Malgré le climat, les premiers moments d’Estelle ont été facilités par un jumelage avec une étudiante de l’Université Laval. Celle-ci l’a aidée à comprendre la culture québécoise et à appréhender certaines différences. « Mais ils sont bizarres, ces Québécois », se disait-elle avant de bien comprendre certains aspects. Par exemple, la faible pratique de la religion est quelque chose qui l’a étonnée. Peu de personnes pratiquent la religion au Québec, tandis qu’au Congo, c’est mal vu de ne pas aller à l’église le dimanche matin.

Sa perception de la société québécoise

Estelle trouve que le Québec est une société individualiste et très bureaucratisée, même si les Québécois sont très accueillants. Elle déplore les grandes difficultés des immigrants et immigrantes à faire reconnaître leur expérience acquise ou leur diplômes obtenus à l’extérieur du Québec.

La vie ne semble commencer qu’à l’arrivée au Québec. En d’autres mots, ce que vous avez vécu avant votre arrivée au Québec n’est pas reconnu. C’est donc faire un pas en arrière, car les emplois antérieurs ne sont pas nécessairement reconnus.

À propos du système de santé québécois, Estelle remarque que, malgré sa gratuité, le service n’est pas très efficace et qu’il est dommage d’attendre longtemps pour des soins à l’urgence.

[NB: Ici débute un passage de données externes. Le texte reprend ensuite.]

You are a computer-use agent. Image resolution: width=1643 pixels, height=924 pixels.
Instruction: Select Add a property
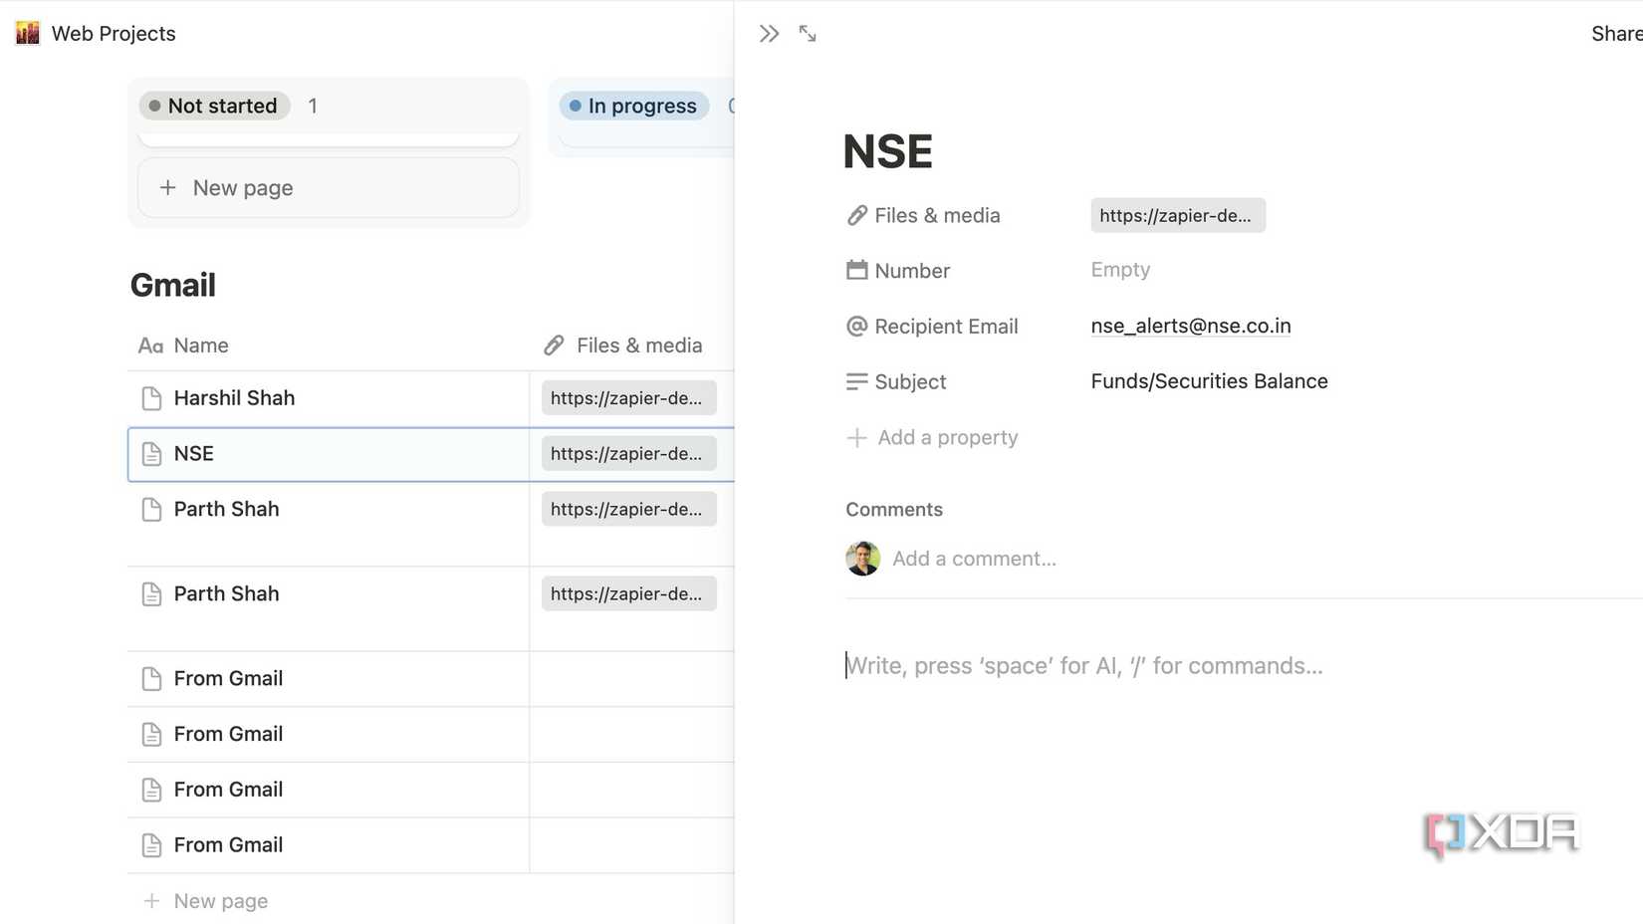[x=932, y=437]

La perception des Québécois face à l’Afrique

Depuis son arrivée au Québec, Estelle a reçu quelques propos racistes d’un concierge et d’un voiturier. Elle dit que ce n’était pas des propos racistes directs, mais qu’elle pouvait sentir le rejet dans le ton. En France, les racistes sont beaucoup plus directs et ne se cachent pas pour dire ce qu’ils pensent.

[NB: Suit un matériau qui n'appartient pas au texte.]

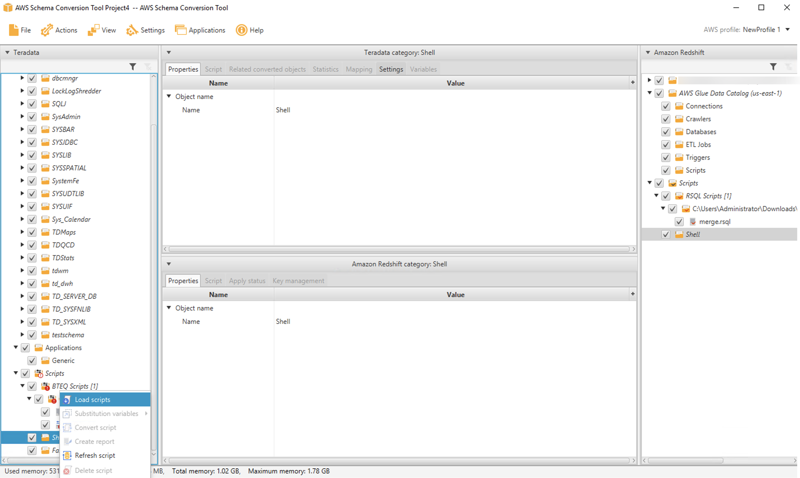Click the Actions toolbar icon

[x=47, y=30]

Estelle a également remarqué qu’elle est souvent considérée par les Québécois comme une personne qui a un problème. On lui demande toujours si « c’est correct pour elle », si  « elle pourra trouver l’endroit de leur rencontre », si elle a besoin de meubles ou de quoi que ce soit.

Ce sont de bonnes intentions, mais je trouve cela un peu infantilisant.

Recommandations pour les nouveaux arrivants

Les immigrants n’ont pas tous la même réalité et ne forment pas une population homogène. Au Congo, il y a de nombreuses régions qui vivent des situations bien différentes. Dans une de ces régions, il y a une guerre. Mais elle se passe à plus de 2 000 km de la capitale, Kinshasa. « Ainsi, si tu habites la capitale, tu n’auras vécu la guerre qu’à la télévision, tu ne seras pas autant marqué que quelqu’un qui vit quotidiennement la réalité de la guerre ». El pourtant, ce sont tous des Congolais. Cette diversité fait en sorte que ce n’est pas parce qu’elle est congolaise qu’elle s’entendra bien avec tous les Congolais qui vivent à Québec. Les gens n’arrivent pas tous au Québec pour les mêmes raisons. La même formule ne peut donc pas être utilisée pour tout le monde.